- [AUSZUG]:
* * *

Hoher Anteil gesunder Kinder mit schweren neurologischen Befunden
Über Fachgesellschaften, Gesundheitsbehörden und direkte Anfragen an 76 akademische Zentren wurden zwischen Oktober 2023 und Mai 2025 insgesamt 58 Fälle aus 23 Kliniken erfasst, von denen 41 die Einschlusskriterien erfüllten. Das mediane Alter lag bei fünf Jahren. 76 % der Kinder waren zuvor gesund, 12 % hatten komplexe Vorerkrankungen.
Häufige Symptome waren Fieber (93 %), Enzephalopathie (100 %) und Krampfanfälle (68 %). Laborchemisch zeigten sich erhöhte Leberenzyme (78 %), Thrombozytopenie (63 %) und erhöhte Liquorproteinspiegel (63 %). Bei 32 Patienten erfolgte eine genetische Testung, wobei bei 47 % Risikovarianten identifiziert wurden. Darunter fanden sich bei 34 % Mutationen im RANBP2-Gen, das ein Kernporenprotein kodiert und seit längerem mit einer genetischen Prädisposition für ANE beschrieben ist.
Überwiegend Influenza A, Impfschutz nur bei wenigen Kindern dokumentiert
Bei 95 % der Kinder wurde Influenza A nachgewiesen, am häufigsten die H1N1pdm09-Variante. Influenza B trat in zwei Fällen auf. Von 38 Patienten mit dokumentiertem Impfstatus hatten lediglich 16 % eine altersgerechte saisonale Grippeimpfung erhalten.

* * *

(Gespeicherte Einträge)

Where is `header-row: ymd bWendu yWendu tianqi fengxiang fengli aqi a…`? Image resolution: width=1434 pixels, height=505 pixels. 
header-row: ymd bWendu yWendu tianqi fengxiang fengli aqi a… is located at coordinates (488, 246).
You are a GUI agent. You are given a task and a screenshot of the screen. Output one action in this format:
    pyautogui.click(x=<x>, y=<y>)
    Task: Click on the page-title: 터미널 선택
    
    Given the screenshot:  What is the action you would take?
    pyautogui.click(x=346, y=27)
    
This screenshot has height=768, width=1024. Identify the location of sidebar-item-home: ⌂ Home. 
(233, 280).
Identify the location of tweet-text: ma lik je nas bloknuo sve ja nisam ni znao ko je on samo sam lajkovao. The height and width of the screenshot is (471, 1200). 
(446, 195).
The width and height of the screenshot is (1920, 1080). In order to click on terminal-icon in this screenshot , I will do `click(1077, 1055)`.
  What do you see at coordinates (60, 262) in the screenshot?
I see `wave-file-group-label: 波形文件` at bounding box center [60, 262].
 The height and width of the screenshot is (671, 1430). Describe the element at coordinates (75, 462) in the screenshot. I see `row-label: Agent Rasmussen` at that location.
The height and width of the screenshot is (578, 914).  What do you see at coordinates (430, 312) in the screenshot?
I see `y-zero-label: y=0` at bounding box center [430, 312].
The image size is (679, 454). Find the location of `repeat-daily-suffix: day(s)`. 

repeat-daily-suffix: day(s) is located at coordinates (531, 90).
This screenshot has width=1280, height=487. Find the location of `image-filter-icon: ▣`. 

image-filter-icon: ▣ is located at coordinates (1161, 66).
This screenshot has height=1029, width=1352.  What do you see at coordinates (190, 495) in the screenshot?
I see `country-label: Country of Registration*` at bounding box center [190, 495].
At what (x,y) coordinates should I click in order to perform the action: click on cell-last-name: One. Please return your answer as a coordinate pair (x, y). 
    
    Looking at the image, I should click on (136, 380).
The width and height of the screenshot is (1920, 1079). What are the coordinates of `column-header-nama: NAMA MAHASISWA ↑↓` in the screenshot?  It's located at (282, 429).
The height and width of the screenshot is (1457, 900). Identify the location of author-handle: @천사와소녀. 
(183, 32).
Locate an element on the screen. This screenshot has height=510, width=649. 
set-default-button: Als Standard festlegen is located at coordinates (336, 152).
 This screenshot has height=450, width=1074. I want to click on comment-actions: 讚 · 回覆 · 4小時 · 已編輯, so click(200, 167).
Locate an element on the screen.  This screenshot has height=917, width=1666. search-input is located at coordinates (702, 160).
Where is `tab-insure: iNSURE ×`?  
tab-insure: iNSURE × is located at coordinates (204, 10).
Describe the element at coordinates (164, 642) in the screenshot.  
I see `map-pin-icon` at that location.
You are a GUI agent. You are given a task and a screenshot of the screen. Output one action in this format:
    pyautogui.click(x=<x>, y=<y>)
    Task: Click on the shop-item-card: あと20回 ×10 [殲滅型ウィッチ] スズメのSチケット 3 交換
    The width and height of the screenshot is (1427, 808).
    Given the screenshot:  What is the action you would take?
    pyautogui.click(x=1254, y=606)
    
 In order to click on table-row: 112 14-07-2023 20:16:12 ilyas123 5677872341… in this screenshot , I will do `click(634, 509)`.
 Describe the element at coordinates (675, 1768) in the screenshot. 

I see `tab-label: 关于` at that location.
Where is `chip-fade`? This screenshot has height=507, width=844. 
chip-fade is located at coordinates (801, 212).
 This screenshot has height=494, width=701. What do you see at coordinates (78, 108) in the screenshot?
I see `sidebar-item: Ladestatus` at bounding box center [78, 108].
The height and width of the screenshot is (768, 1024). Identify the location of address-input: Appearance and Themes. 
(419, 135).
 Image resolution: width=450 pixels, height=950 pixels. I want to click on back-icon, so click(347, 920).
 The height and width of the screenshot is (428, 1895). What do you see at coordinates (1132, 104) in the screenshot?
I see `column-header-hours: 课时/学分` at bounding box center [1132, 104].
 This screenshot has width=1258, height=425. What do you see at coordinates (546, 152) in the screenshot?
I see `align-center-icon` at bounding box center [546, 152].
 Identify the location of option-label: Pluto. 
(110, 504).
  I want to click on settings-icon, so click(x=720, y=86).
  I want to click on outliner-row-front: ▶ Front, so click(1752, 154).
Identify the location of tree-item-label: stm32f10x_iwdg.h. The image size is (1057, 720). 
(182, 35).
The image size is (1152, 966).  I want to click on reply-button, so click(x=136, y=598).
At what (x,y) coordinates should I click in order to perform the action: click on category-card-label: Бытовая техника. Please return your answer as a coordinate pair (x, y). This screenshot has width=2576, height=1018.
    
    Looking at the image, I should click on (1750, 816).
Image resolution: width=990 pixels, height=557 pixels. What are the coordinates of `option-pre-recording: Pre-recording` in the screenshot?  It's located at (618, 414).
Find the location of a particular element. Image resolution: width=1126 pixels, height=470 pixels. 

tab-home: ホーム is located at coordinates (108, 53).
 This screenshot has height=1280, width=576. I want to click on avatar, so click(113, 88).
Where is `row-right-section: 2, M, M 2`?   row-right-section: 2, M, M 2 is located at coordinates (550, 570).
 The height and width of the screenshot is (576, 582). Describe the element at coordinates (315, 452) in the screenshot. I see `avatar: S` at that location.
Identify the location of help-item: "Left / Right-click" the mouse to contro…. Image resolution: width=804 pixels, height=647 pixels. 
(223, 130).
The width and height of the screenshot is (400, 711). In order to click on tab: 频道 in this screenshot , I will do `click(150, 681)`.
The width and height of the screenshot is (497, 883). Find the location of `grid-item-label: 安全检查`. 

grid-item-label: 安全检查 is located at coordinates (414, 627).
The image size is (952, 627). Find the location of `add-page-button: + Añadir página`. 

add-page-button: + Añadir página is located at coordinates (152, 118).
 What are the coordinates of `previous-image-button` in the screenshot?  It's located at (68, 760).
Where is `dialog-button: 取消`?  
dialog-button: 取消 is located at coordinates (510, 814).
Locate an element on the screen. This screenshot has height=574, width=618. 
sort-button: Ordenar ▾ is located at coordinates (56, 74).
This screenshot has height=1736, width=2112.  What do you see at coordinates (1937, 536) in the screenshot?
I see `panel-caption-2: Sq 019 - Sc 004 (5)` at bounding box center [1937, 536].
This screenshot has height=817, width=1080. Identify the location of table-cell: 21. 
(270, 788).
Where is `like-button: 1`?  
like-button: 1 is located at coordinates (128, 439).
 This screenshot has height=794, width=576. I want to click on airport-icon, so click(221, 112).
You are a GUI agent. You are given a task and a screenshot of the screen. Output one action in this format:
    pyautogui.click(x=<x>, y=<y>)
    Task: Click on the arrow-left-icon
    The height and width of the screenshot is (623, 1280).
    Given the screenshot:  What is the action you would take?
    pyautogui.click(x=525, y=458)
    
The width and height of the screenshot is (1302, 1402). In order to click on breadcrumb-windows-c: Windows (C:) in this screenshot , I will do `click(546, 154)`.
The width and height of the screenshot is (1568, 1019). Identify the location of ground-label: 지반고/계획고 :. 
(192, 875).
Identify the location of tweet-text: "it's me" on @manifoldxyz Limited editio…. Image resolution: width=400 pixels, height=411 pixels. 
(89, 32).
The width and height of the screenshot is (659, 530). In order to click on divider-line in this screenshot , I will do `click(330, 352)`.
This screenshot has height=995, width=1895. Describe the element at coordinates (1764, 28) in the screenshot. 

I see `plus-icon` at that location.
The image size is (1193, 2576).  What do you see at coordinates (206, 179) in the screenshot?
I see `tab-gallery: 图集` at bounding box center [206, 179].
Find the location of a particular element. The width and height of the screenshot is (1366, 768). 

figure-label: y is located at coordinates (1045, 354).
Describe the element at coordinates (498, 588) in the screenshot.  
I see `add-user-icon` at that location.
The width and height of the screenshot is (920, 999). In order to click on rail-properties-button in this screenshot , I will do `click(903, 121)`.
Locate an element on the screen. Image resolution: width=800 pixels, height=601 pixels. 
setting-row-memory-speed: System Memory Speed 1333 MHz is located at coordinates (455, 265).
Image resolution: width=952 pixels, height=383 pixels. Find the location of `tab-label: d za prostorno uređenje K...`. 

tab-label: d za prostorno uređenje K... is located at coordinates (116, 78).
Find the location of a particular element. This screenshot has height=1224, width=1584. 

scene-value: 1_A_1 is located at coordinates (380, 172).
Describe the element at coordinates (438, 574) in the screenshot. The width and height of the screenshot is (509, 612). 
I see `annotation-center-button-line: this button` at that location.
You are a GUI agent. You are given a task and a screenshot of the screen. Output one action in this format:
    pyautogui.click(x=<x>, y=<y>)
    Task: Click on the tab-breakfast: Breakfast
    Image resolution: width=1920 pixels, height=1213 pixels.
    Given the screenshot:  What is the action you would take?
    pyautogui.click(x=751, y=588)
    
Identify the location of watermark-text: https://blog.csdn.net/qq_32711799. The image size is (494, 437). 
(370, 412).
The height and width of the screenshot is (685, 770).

* * *

Überarbeite einen Abschnitt aus dem Text über schwere neurologische Befunde bei Kindern mit Influenza, der bei den Worten „Hoher Anteil gesunder“ beginnt und nach den Worten „hatten komplexe Vorerkrankungen.“ endet. Gib ihn erneut wieder und setze dabei „Krankenhäusern“ an die Stelle von „Kliniken“.

- [LÖSUNG]:
Hoher Anteil gesunder Kinder mit schweren neurologischen Befunden
Über Fachgesellschaften, Gesundheitsbehörden und direkte Anfragen an 76 akademische Zentren wurden zwischen Oktober 2023 und Mai 2025 insgesamt 58 Fälle aus 23 Krankenhäusern erfasst, von denen 41 die Einschlusskriterien erfüllten. Das mediane Alter lag bei fünf Jahren. 76 % der Kinder waren zuvor gesund, 12 % hatten komplexe Vorerkrankungen.